• _Exercise_:
Copy exactly, no pictures: every line from the one that contains "You are a computer-use" through the end of the entries below.

(Collected data entries)
=== Section Start ===
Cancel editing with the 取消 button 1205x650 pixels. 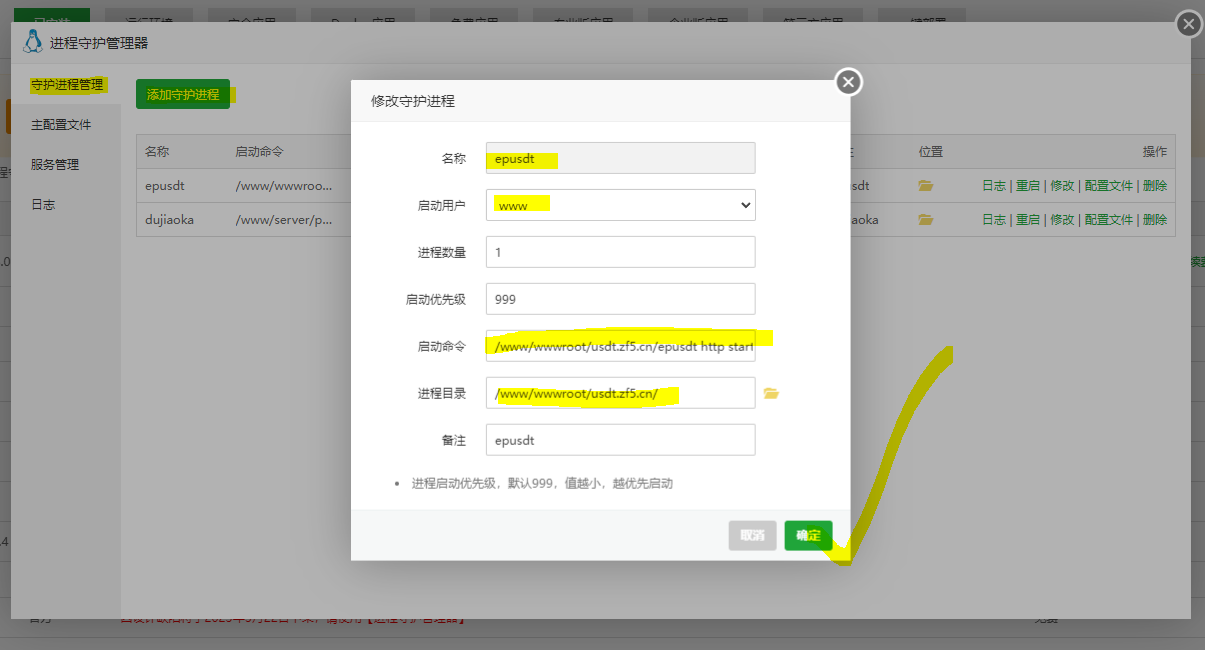752,536
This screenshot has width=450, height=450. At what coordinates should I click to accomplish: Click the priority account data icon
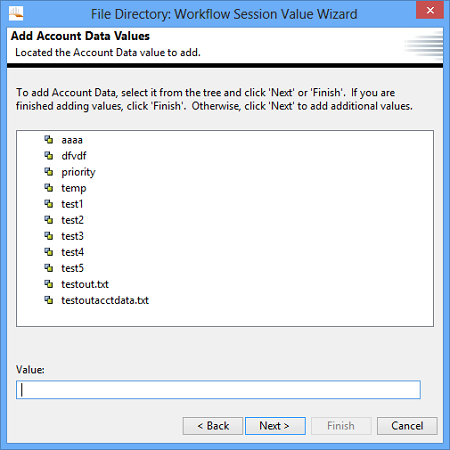49,172
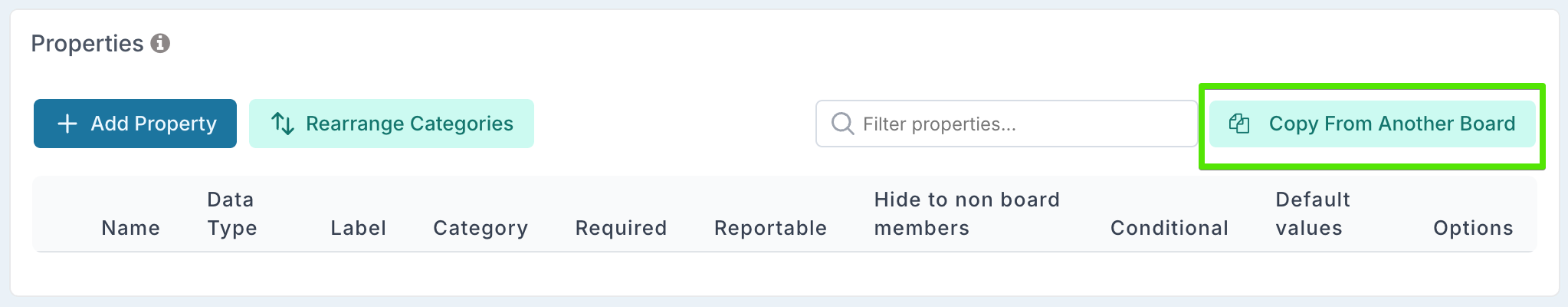The width and height of the screenshot is (1568, 307).
Task: Click the Properties section heading
Action: click(x=87, y=44)
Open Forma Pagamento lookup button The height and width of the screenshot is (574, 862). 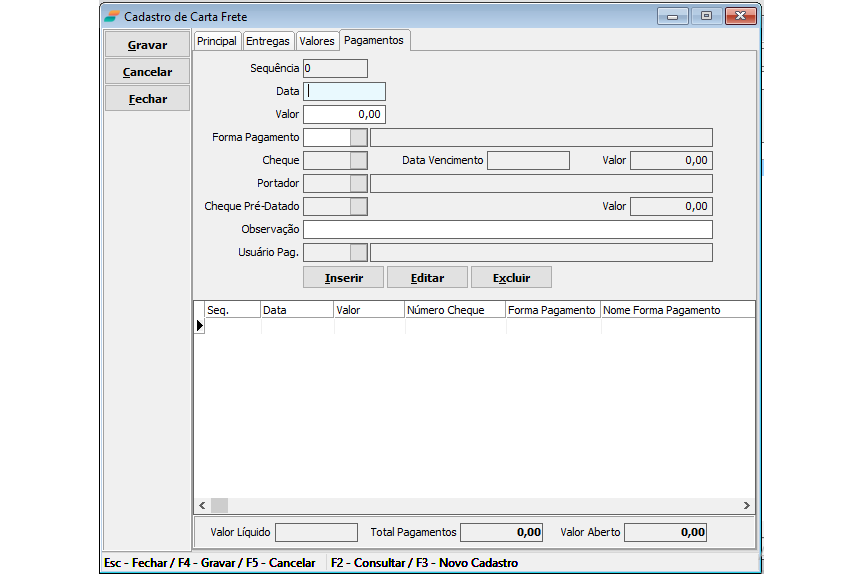[x=358, y=137]
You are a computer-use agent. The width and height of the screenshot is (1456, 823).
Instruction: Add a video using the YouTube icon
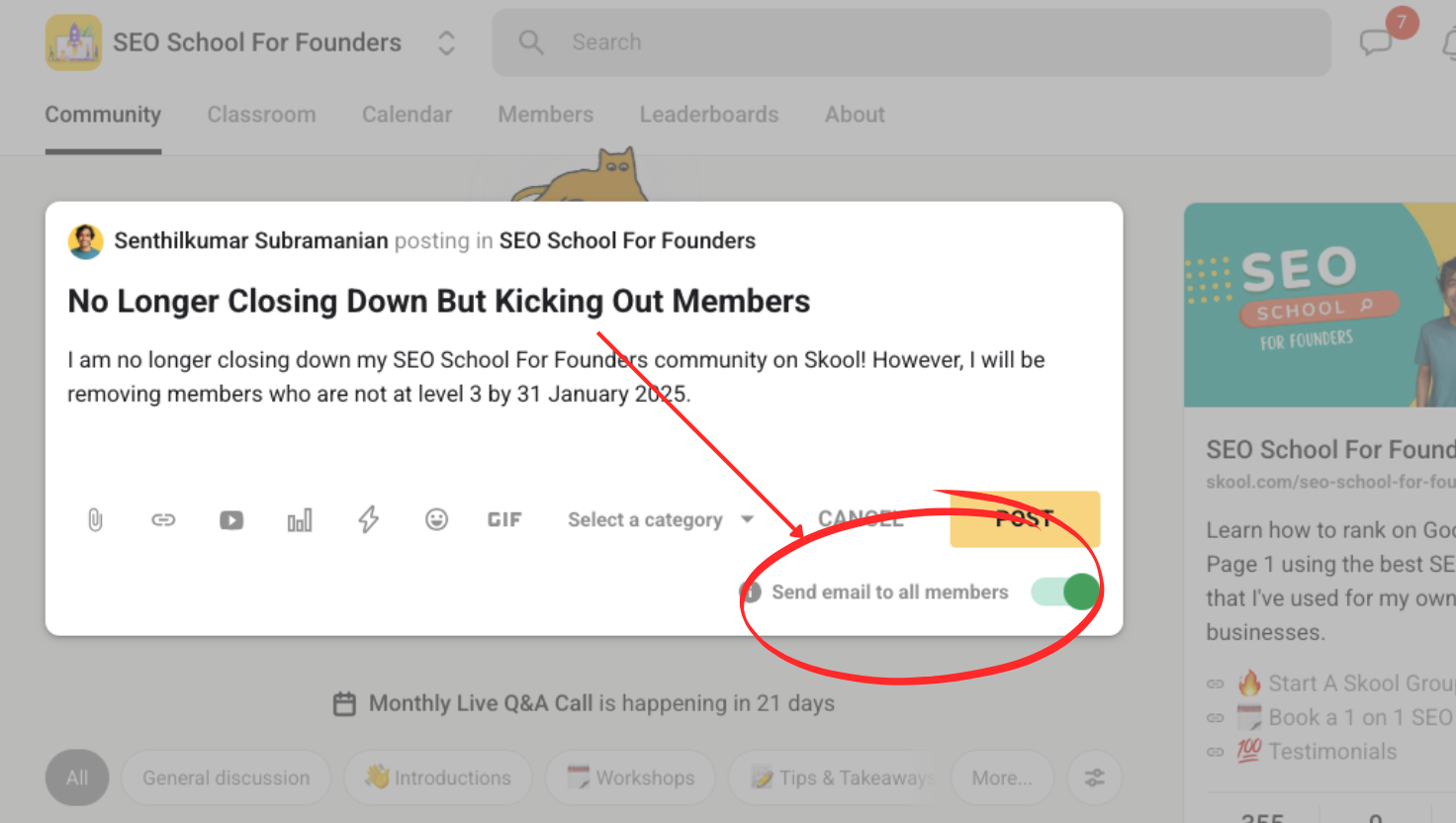pyautogui.click(x=231, y=520)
=== Section End ===
• _Finished exercise_:
You are a computer-use agent. The width and height of the screenshot is (1456, 823).
Instruction: Add a video using the YouTube icon
pyautogui.click(x=231, y=520)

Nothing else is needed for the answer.